Son of OCU assistant coach first came to Lewiston in ’02 – now he’s back as one of Stars’ slugger

  • By THEO LAWSON of the Tribune
  • Joe Lytle had baseball aspirations as a child, but not the kind you might imagine.

    He didn’t take practice swings in his bedroom with the imaginary roar of a Yankee Stadium crowd behind him. He didn’t picture himself launching homers over the Green Monster at Fenway, or tangling with the green ivy at Wrigley.

    Lytle’s baseball fantasies were more unconventional.

    His field of dreams? That would be Harris Field. Lytle’s New York Yankees? Those would be the Oklahoma City University Stars.

    “He made that very clear when he was 4 years old,” said Keith Lytle, Joe’s father, and a longtime assistant at Oklahoma City.

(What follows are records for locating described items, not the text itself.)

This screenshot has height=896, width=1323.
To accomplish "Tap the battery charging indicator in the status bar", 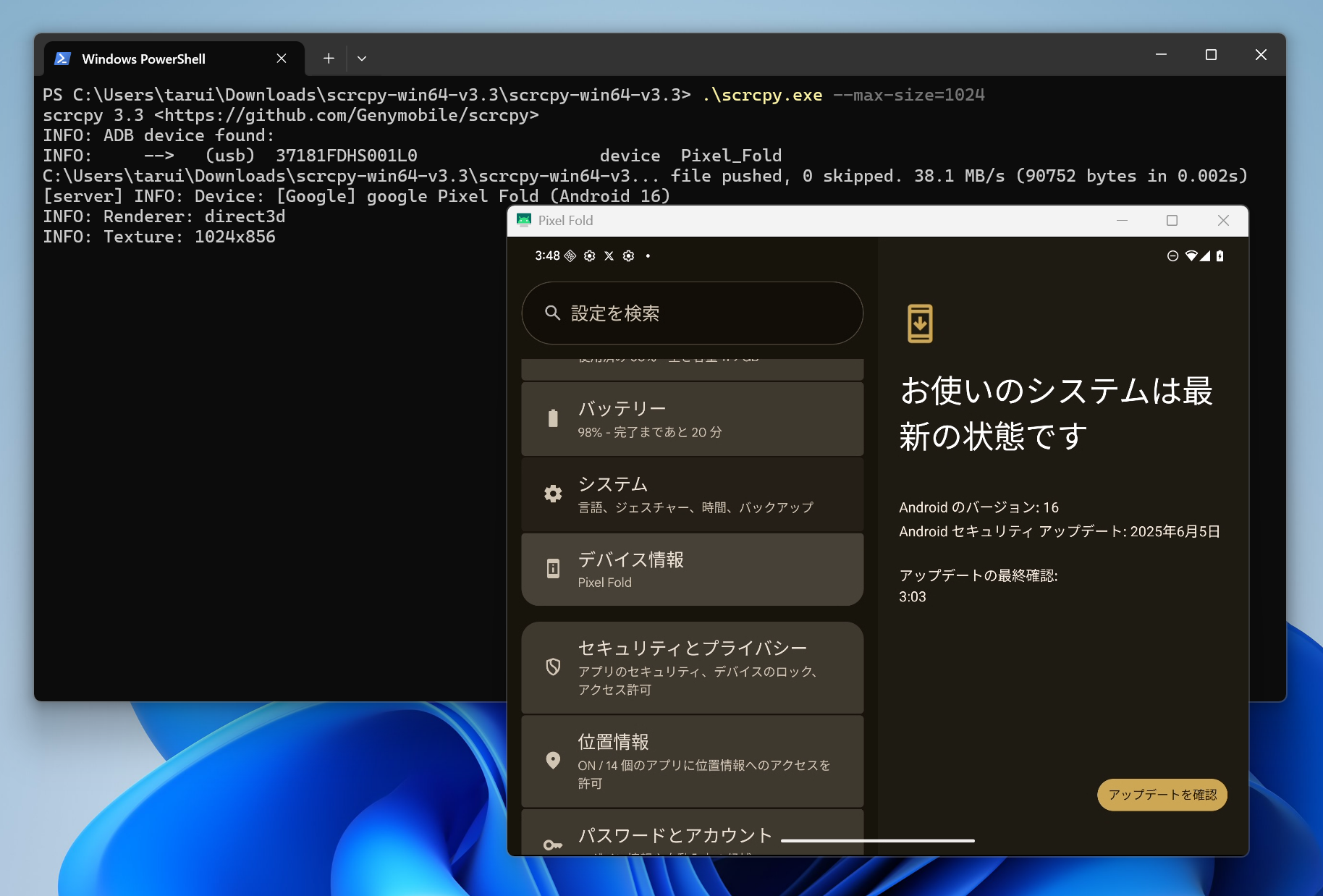I will click(x=1220, y=255).
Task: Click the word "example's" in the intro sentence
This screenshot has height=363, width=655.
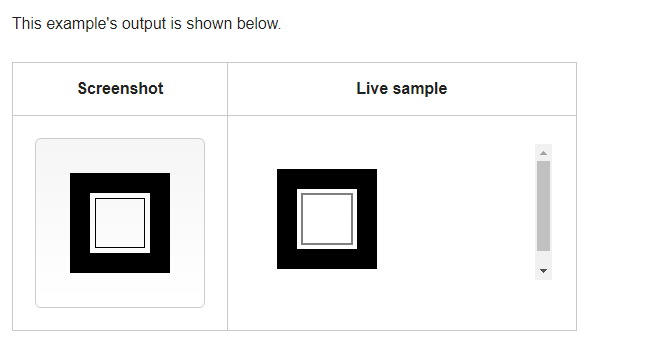Action: point(82,24)
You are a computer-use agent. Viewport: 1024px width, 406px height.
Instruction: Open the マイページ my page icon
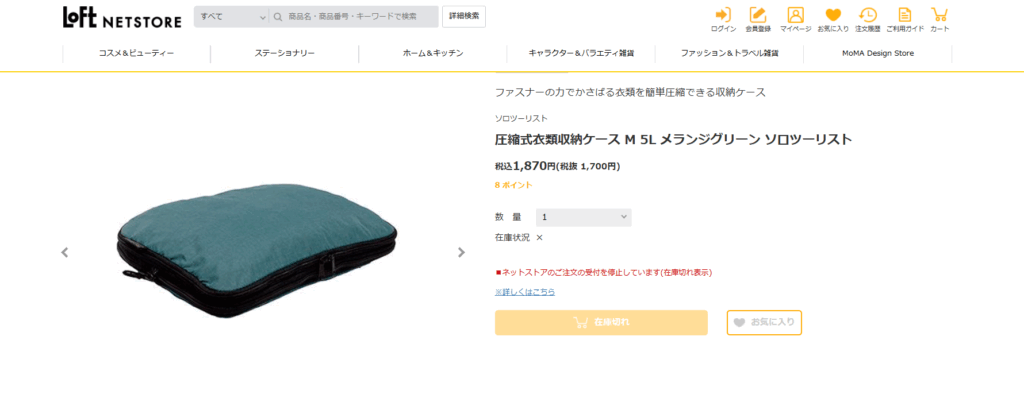click(x=795, y=19)
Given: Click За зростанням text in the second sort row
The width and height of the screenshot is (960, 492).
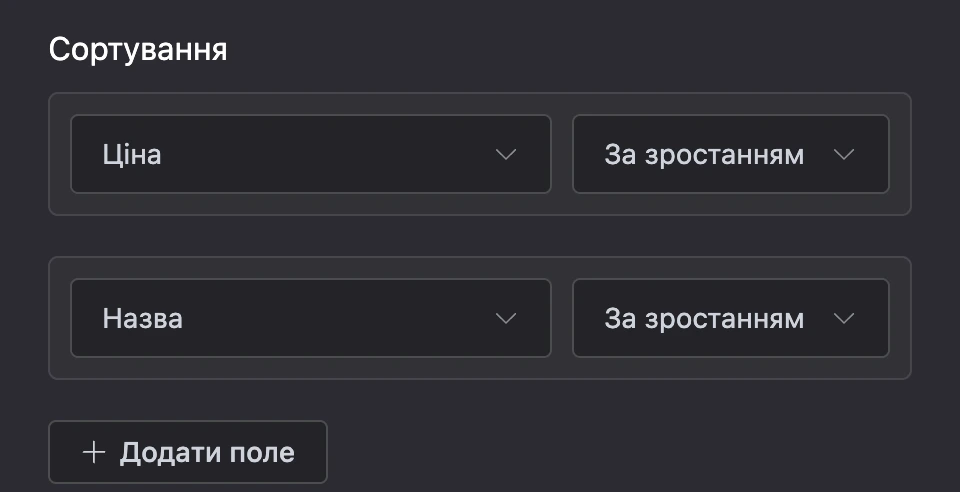Looking at the screenshot, I should pos(704,319).
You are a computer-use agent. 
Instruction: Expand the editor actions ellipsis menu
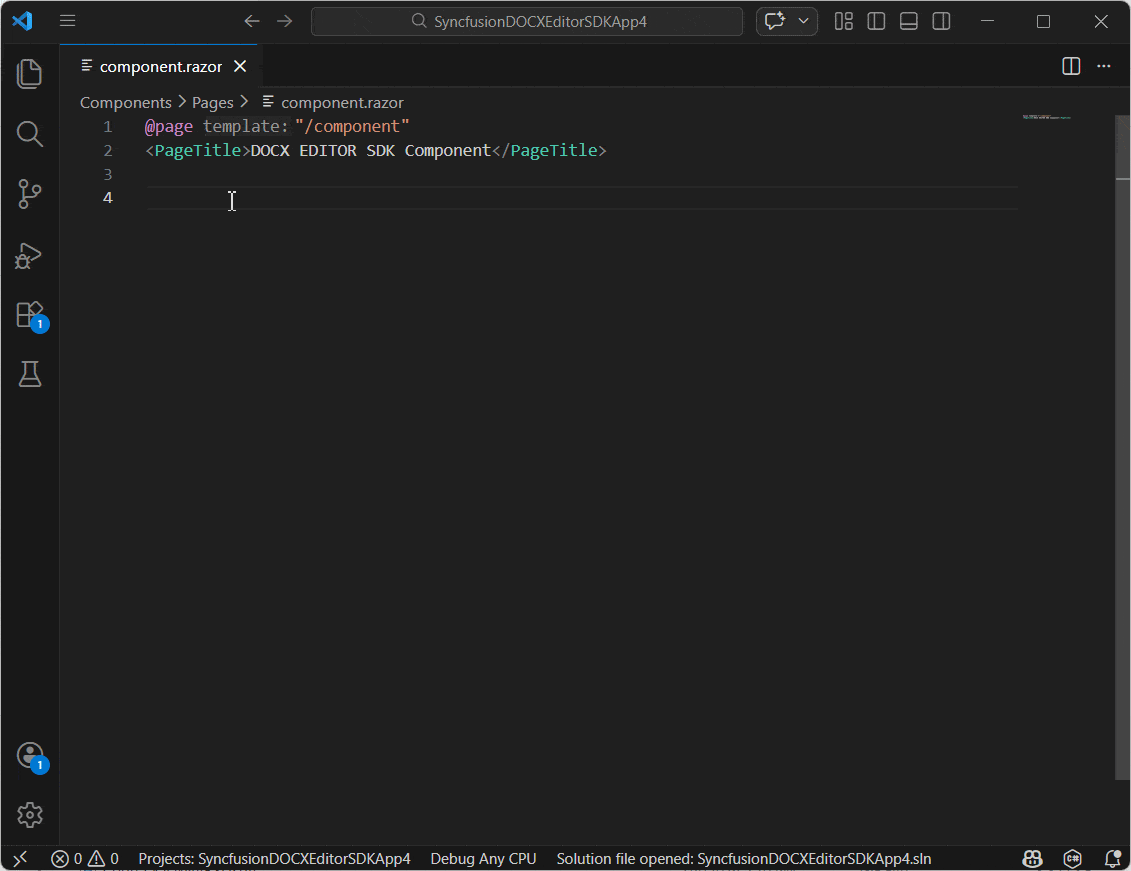[x=1104, y=66]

    And while children forge dreams of someday playing in the MLB World Series, it wasn’t the Fall Classic that Lytle had in mind. It was the NAIA World Series.

    So call it a dream fulfilled.

    Joe Lytle is one of the 25 players on the roster for top-seeded Oklahoma City this week at the Avista NAIA World Series. The junior catcher/first baseman has been one of the brightest Stars through three games at the national tournament. He’s hitting 8-for-15 (.571) – the best average by any player in the Series with at least 10 at-bats – and has driven in five runs. OCU, with a 16-5 win over The Master’s on Tuesday, will continue its hunt for a second national title when the Stars play Faulkner today.

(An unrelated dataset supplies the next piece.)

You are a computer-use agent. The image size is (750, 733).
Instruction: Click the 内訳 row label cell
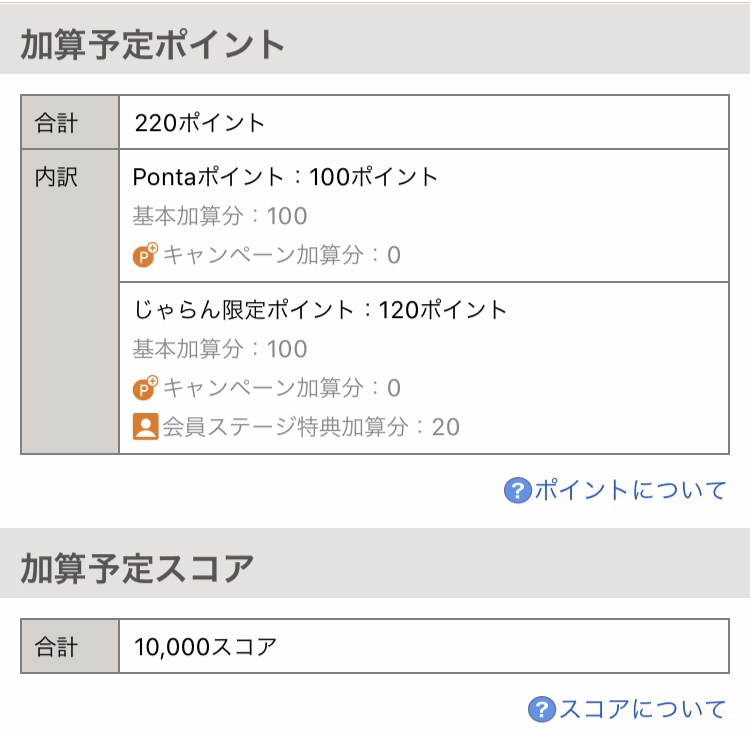pos(70,301)
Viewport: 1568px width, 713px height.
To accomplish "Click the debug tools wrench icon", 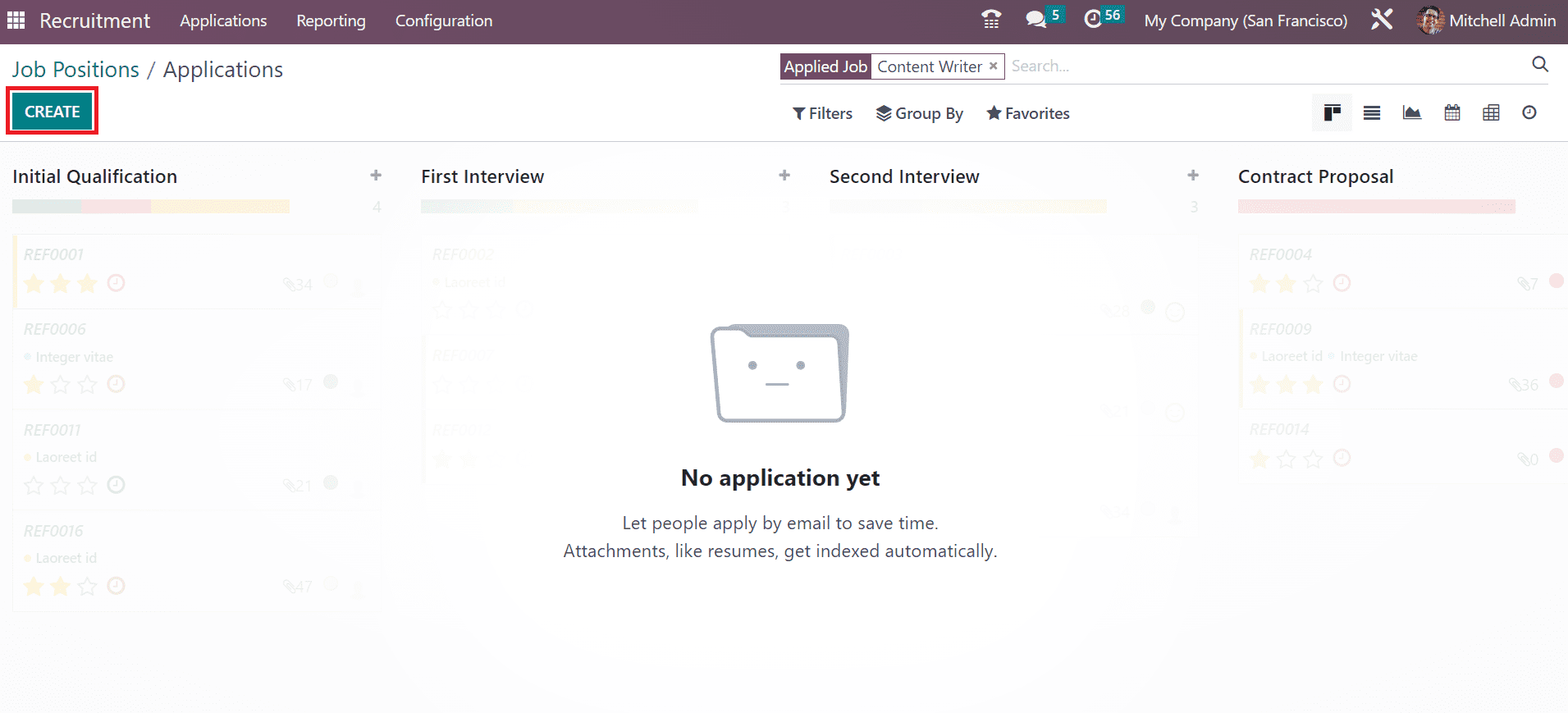I will click(1382, 20).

    “It’s something special. I can’t even put it into words,” Joe Lytle said of the experience. “Just growing up and going to the field all the time, just hanging with all the players. And finally getting to be one of the players, wearing this jersey, being with (my dad), it’s so special and it means so much to me.”

    This isn’t Lytle’s first trek to Lewiston, though. His father has been a top assistant to head coach Denney Crabaugh for 20 years and a 4-year-old Joe Lytle accompanied the Stars when they qualified for the Series in 2002.

    Joe doesn’t have many recollections of the experience, but his father can help fill in the missing pieces.

    “I actually get a little emotional because (a PA announcer) handed me a booklet that they had put together in 2002 when we were here,” Keith Lytle said. “And it kind of revisited all the games, all the articles, he put them together for me and in the back of that book, there was a picture of Joe when he was about 4 years old and we had won a ballgame and he came up and jumped in my arms.”

    Joe Lytle’s baseball career began shortly thereafter and a heavy slate of spring and summer games prevented him from returning to Lewiston with OCU. That included in 2005, when the Stars went 4-1 at Harris Field and won the program’s first NAIA crown.

    “He kept wanting to come back I told him, ‘Joe, you’ve got to stay at Oklahoma City, you’re playing for your team and I’m not going to let you miss games,’ ” Keith Lytle said. “And then when we won the national championship in 2005 and he wasn’t here I regret that to this day.”

    But Joe Lytle made good on a lifelong goal to play for Oklahoma City, essentially scrapping every other recruiting letter that landed in his mailbox.

    “He’s getting recruiting letters to go other places and I told him to fill that stuff out, send it back, go on your visits,” Keith Lytle said. “He goes, ‘I told you when I was 4, I was going to play for you. And I’m going to play for you.’ ”

     Seventeen years later, Lytle is a three-time All-Sooner Athletic Conference selection who entered the Series with a .391 batting average and a team-high 25 doubles.

    He’s played in 163 games for the Stars, but still has fond memories of the first time he donned the OCU jersey.

    “I had the chills the entire time,” Joe said. “It was awesome.”

    And the OCU coaches have finally made good on a lifelong promise to get Joe back to Lewiston.

    ” I made a promise to his mom years ago, said, ‘Hey, we’re going to make sure your son plays in Lewiston, gets to play on the field,'” said Crabaugh, whose son Cody played on OCU’s World Series-qualifying teams in 2010, ’11 and ’12. “That’s one of the things, after we won the Opening Round, she made a point to let me know that hey I kept my promise.”

    Added Keith Lytle: “If we hadn’t got him here – Denney and I – I think we would’ve felt like we failed him.”